Work required: Copy all lines below that use the word "with".

━━━━━━━━━━

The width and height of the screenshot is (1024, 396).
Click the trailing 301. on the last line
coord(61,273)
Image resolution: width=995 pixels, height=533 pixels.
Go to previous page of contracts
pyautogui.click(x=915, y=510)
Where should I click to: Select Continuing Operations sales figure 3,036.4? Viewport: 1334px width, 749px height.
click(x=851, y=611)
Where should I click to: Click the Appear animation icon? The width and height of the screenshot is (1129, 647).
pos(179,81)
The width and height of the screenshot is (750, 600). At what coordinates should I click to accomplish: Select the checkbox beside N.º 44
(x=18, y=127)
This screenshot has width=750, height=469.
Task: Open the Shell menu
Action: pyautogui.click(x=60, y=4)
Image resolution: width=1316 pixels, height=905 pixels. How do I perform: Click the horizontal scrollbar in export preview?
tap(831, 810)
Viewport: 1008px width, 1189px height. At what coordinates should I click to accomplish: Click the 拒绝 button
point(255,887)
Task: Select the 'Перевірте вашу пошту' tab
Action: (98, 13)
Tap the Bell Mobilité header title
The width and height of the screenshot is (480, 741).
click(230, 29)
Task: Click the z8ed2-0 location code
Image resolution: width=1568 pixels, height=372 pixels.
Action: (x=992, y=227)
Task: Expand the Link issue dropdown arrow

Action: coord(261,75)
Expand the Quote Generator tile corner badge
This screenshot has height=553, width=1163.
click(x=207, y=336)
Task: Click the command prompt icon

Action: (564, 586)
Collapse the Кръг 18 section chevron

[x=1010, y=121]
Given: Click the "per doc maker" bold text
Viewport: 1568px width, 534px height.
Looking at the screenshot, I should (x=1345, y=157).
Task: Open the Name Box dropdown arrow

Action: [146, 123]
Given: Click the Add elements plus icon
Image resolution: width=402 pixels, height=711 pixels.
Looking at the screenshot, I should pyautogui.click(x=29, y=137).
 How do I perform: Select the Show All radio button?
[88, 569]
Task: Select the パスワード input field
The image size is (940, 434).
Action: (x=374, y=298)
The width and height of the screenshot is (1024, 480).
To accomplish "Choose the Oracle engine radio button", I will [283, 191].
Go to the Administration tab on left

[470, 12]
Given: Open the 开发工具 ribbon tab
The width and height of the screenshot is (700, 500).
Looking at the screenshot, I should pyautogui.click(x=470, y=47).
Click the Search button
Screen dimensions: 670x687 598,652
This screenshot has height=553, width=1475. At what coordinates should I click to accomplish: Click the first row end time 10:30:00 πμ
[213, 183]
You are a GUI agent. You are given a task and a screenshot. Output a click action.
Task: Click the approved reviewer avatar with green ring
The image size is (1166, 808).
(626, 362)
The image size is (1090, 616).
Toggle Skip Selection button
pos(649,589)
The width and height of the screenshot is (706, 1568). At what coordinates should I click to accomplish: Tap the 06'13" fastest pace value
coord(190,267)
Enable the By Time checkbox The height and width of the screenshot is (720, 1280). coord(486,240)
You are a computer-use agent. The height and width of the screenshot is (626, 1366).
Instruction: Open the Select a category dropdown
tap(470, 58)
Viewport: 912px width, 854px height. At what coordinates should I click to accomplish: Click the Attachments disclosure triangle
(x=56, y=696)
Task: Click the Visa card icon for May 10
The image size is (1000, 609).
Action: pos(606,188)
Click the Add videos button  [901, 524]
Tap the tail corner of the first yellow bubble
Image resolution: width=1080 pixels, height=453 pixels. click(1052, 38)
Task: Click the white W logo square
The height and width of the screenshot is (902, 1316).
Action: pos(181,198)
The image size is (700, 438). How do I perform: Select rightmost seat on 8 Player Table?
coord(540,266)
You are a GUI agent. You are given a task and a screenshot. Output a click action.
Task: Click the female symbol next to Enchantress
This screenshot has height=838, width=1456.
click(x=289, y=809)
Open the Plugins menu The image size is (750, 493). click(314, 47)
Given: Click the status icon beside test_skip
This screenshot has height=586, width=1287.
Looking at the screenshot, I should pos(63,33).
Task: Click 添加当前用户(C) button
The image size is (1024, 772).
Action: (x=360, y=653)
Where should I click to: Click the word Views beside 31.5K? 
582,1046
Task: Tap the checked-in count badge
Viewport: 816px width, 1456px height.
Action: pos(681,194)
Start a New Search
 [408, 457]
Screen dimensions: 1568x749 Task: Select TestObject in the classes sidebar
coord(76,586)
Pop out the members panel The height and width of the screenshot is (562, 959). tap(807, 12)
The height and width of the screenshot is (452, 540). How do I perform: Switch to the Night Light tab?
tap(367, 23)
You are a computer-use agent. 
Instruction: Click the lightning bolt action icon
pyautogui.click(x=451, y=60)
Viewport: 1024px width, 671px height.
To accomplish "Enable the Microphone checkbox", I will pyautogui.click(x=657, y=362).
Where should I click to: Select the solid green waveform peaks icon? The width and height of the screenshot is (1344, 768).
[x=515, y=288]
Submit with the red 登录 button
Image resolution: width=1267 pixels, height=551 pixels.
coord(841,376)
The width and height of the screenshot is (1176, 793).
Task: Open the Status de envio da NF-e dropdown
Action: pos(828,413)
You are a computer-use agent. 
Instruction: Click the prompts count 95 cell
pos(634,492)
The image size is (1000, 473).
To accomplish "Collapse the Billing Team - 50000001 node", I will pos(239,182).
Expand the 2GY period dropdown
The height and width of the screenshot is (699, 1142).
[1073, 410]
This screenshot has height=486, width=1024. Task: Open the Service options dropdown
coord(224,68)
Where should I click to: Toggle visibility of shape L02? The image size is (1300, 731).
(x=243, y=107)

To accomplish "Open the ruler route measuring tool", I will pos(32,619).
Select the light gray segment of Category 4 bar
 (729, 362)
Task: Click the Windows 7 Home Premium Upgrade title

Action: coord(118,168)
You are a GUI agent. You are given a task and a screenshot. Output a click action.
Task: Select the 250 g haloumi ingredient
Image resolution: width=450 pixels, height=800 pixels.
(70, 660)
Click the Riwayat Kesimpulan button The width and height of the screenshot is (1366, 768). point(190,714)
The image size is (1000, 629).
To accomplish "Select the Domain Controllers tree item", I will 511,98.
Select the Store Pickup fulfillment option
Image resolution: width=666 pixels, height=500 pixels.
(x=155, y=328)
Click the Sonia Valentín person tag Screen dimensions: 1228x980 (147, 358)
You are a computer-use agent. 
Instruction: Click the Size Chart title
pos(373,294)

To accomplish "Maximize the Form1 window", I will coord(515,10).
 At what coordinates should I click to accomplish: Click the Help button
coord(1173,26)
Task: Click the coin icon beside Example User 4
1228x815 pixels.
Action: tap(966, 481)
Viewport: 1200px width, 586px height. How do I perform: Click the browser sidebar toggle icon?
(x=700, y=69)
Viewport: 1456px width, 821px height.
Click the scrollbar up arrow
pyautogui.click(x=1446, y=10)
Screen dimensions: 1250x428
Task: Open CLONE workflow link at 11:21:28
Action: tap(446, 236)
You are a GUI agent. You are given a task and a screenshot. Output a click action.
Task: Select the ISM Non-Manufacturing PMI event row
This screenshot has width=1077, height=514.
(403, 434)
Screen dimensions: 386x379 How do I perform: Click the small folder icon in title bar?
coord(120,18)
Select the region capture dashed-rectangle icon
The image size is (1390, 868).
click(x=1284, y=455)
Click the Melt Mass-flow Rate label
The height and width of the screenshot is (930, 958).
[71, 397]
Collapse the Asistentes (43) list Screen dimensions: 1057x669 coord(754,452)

━━━━━━━━━━

Written solution:
Task: Click the approved reviewer avatar with green ring
Submit with the red 登录 button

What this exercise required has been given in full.